While 70 percent of IT leaders believe AI could be valuable in reducing manual workload, concerns about lack of oversight, unforeseen changes and traceability of automated actions limit confidence in large scale deployments. Almost half of respondents worry that AI might act without enough human supervision.
Senior leadership itself is sometimes reluctant to embrace AI solutions in secure environments. One quarter of IT leaders reported resistance from C-Suite executives who worry that AI could introduce new vulnerabilities or make existing ones worse without proper governance.
Failed Audits and Regulatory Challenges
Misconfigurations and weak governance aren’t just theoretical risks. They have real operational consequences, especially when it comes to audits and regulatory compliance. The research found that 43 percent of organisations reported failed or delayed audits because Microsoft 365 reporting was slow, incomplete or overly reliant on manual processes.
In today’s regulatory environment, this can mean serious legal and reputational costs. Auditors increasingly scrutinise identity, access, configuration and compliance controls across cloud platforms. When organisations cannot produce fast, clear evidence of control, their risk exposure increases.
What Leaders Must Do Next
The findings make it clear that executives and IT leaders must adopt a stronger security-first approach to Microsoft 365 management. Here are key steps organisations should prioritise:
Reinforce foundational security controls: Ensure password policies, failed login monitoring and MFA are consistently applied across all users and especially administrators.
Invest in visibility tools: Use advanced monitoring and configuration tools that provide real-time insight into user behaviours and settings.
Govern AI adoption carefully: Introduce AI-driven automation only after implementing strong governance and oversight frameworks.
Streamline audit reporting: Adopt automated reporting tools to ensure compliance data is accurate and ready for regulatory demands.
Without these actions, organisations risk not only data compromise but also operational shutdown when misconfigurations are exploited by adversaries. Advanced threats exploit weaknesses faster than teams can detect them, especially when basic security configuration is left undone.

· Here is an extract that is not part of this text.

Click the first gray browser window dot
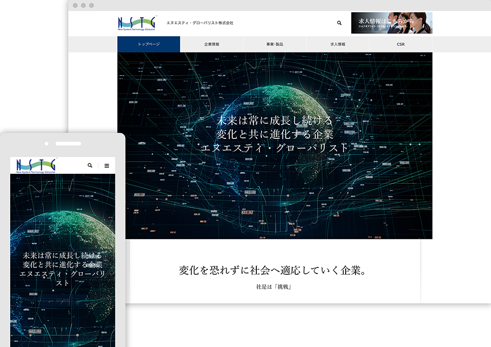The image size is (491, 347). click(x=75, y=5)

Microsoft 365 has become essential for global business operations, but this research underscores that security cannot be an afterthought; it must be foundational, visible and continuously enforced. Healthcare systems, financial institutions and public agencies rely on these environments to protect sensitive data and critical functions. The stakes are too high for misconfiguration to remain a persistent vulnerability.
Large organisations must now act urgently to fix misconfigurations, eliminate security blind spots and build secure Microsoft 365 environments that can withstand modern cyber threats and regulatory scrutiny. Only then can they truly leverage the full value of Microsoft 365 without risking their digital security.